Robustness to environmental disturbances

I have argued that one way to maintain good performance in systems where some parameters are difficult to keep constant is to use negative feedback to trade off high gain with robustness to these parameters. Such a strategy can also be applied to achieve adaptation to time-varying environmental disturbances, whereby high gain at certain frequencies can be translated to rejection of disturbances at these frequencies. This could be demonstrated by introducing an external disturbance for our gene expression circuit — for example, another source for protein production (or degradation) — and then, depending on the disturbance frequency (e.g., if it is slowly or rapidly varying), showing that adaptation to this disturbance is achieved by the negative feedback circuit. Instead, however, I will look at another system: renewal control in stem cells [12]. Figure 3 shows the renewal control of a stem cell (type 1). The stem cell’s progeny can either be a stem cell (regeneration) or it could differentiate into a terminal, post-mitotic (type 2) cell. Feedback acts upon the stem cell to affect its probability of regeneration. A very simple model for this system can be written as:
$${\kern50pt} \begin{aligned} \dot x_{1} &= (2p_{r}(x_{2})-1){vx}_{1} \\ \dot x_{2} &= 2p_{d}(x_{2}) {vx}_{1} -{dx}_{2}, \end{aligned} $$
(1)
Fig. 3.

Renewal control. a A stem cell (type 1) can either regenerate or differentiate into a terminal post-mitotic cell (type 2).
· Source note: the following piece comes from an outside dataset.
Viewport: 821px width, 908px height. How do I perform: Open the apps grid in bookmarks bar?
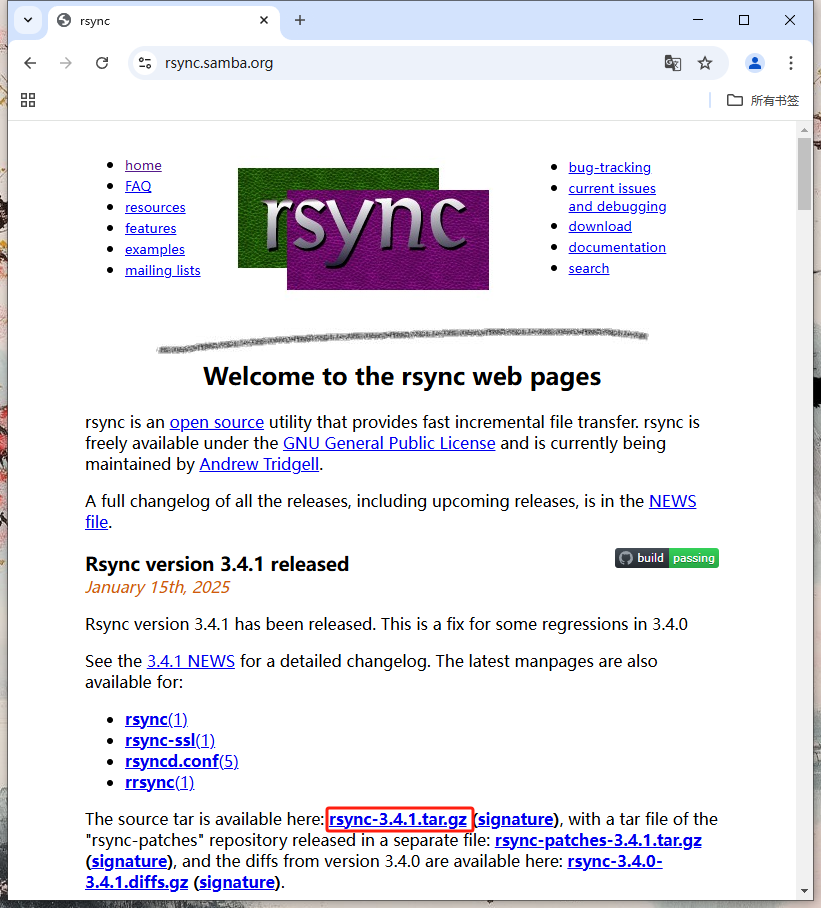28,100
Negative feedback acts to affect the probability of regeneration. b The effect of sinusoidal variation in d (the disturbance) on |S|, the so-called ‘sensitivity function’, as a function of disturbance frequency. |S| is in turn related to the size of the corresponding fluctuation of the population of terminal cells (type 2). n reflects the strength of feedback, with stronger feedback resulting in better disturbance rejection (better robustness) at lower frequencies, at the price of amplifying the effect of disturbances at mid-frequencies (fragility)

where x 1 and x 2 denote the concentration of stem cells and terminal cells, respectively, v is the cell-division rate, p d is the probability that a daughter cell differentiates in a given division, p r is the probability that a daughter remains a stem cell after division, and d is the probability that the terminal cell dies in a unit time. Negative feedback achieves renewal control due to the fact that p r and p d depend on x 2 in such a way that p r (x 2)+p d (x 2)=1. For constant values of p r and p d (i.e., no feedback regulation), the trajectory of x 1 blows up for p r >0.5 and tends to zero for p r <0.5, indicating that a robust nonzero steady state requires negative feedback. Not only does negative feedback bring about a stable nonzero steady-state value for x 1 and x 2, but it also achieves some robustness, as the concentration of terminal cells at steady state becomes dependent only on the relationship between x 2 and p r (the feedback term), and not on other system parameters [13]. This is reminiscent of both the feedback amplifier and the gene expression circuit.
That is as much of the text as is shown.